The goose was thinly sliced and tasted great with the not too salty gravy. Some work needs to be done on the beancurd though, coming across as a tad too rough for my liking. Comparisons are inevitable between Guan Hin's rendition and that of Hung Kang, with the latter taking the cake effortlessly with its polished rendition of this traditional Teochew dish.

Sauteed Kailan

Nicely stir fried without being overcooked. However it was a little too oily and watery. What I liked was that it came served with "Ti Po" or crispy fried sole fish, which gave the occasional crunch and added saltiness.

Steamed Pomfret

Fresh and steamed just right, with the flesh firm and sweet. Just the way a good dish of steamed pomfret should be. Paying compliments to the fish was the gravy, tasty from all the sour plums and tomatoes in it.

Liver Roll

The liver roll or "Ngoh Hiang" was honestly quite good. Thin crispy skin covering a mould of finely chopped liver but with only a slight hint of liver taste. Dipped in the sweet and sticky plum sauce, it made for a nice dish.

Yam Paste with Gingko Nuts

As mentioned before, I consider yam paste or Orh Nee as one of the hallmarks of Teochew food, which explains my high expectations of it. While I used to praise Guan Hin for their rather stellar rendition of this traditional Teochew dessert, the same compliments couldn't be extended that evening. Barely warm when served, it looked pre made and as though it had been sitting in a corner for quite a long period of time. Texture wise, it wasn't smooth, coming across as chunky and oily. Even the gingko nuts were too soft and bland.
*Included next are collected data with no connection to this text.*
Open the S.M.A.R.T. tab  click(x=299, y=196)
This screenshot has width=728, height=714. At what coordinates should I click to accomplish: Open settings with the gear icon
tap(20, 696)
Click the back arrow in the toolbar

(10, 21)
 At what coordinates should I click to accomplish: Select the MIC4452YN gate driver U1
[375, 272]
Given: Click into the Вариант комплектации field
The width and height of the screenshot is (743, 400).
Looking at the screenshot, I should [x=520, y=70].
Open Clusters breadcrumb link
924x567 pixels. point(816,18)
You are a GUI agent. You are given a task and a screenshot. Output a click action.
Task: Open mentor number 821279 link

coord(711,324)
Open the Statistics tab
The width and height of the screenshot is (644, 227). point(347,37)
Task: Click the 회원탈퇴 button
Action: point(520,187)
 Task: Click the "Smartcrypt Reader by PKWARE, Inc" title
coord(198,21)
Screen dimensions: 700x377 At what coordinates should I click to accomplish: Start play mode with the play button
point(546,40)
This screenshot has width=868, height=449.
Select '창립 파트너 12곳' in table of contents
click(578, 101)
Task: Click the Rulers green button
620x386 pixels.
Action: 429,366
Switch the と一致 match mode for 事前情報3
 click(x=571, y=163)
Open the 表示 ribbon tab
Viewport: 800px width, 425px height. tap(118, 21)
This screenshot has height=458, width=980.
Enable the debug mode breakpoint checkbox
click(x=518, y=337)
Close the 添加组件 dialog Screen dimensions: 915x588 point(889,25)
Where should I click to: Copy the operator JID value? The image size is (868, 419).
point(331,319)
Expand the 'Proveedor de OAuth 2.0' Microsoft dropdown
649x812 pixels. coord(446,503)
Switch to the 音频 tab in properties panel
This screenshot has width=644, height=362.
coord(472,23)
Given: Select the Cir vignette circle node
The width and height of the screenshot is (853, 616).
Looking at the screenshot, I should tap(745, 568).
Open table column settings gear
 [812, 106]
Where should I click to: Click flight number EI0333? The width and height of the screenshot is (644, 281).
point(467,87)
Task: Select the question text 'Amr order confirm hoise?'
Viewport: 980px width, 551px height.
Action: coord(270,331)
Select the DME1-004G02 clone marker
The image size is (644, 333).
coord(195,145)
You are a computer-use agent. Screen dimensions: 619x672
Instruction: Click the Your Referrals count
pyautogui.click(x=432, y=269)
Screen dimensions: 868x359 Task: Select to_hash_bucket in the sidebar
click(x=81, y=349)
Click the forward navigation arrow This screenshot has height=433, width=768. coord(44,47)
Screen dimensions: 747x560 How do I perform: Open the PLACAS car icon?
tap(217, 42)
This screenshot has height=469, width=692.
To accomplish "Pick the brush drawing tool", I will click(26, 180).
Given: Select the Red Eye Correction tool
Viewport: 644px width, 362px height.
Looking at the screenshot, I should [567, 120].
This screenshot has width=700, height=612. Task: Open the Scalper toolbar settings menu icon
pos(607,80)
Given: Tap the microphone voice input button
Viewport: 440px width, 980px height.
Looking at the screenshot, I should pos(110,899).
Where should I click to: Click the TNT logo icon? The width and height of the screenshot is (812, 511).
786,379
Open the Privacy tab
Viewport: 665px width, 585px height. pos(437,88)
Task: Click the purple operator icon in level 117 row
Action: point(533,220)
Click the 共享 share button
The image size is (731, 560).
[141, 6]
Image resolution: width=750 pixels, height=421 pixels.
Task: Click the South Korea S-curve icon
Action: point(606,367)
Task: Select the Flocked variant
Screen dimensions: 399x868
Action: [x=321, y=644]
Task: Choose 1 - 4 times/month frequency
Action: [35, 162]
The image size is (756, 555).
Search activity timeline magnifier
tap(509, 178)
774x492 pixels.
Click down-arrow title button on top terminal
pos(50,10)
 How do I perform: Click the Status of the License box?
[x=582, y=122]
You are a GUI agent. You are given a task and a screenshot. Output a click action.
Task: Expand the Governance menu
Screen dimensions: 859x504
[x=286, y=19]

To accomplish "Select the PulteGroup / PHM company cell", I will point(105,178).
A total disappointment.


A rather filling dinner for 5 came up to about $90, which really isn't very expensive but somehow or rather, food standard has slided a little, especially in the case of the Orh Nee. Service was acceptable but could be better. Has the hype over Guan Hin resulted in a decline in its culinary standard - one that took decades to build?

Likes: Above average Teochew food, not too expensive
Dislikes: Long waiting times, service can be better

Final Verdict:
Value for money:7/10


Address: Blk 34 Whampoa West

Contact: 6298 3179

Opening Hours: Daily: 11.30am - 3pm, 6pm - 10pm


His Food Blog said...

I have tried Hung Kang once and honestly wasn't impressed by them at all. Their food was below average in my opinion.

For Teochew food, my family usually head to Lee Kui, aka Ah Hoi (Crab) @ Mosque Street.

They served excellent Cold Crab, and Oyster Egg, but the best of all is their Orh Nee, that comes with Gingko Nuts and Pumpkim - which I found alot of places is lacking.

You can see the photos and my reviews on Lee Kui via my links below:

fatpig said...

Hung Kang only their fried fish skin and braised goose is nice. The rest is terrible. But 10+ yrs ago it was excellent.

Lee Kui is quite good but overly crowded so usually I don't bother lol.

Anonymous said...

Hmmmmms the last time I went to Guan Hin, their orh nee was terribly sweet! Their reason is that they need to preserve the yam with loads of sugar, or else it will turn bad easily... Do you find it sweet as well?

fatpig said...

Ya Orh Nee is quite sweet but I personally have quite a sweet tooth so I kinda like it :p

Anonymous said...

Lee Kui's food is really nice n tasty !!should go n visit it...!!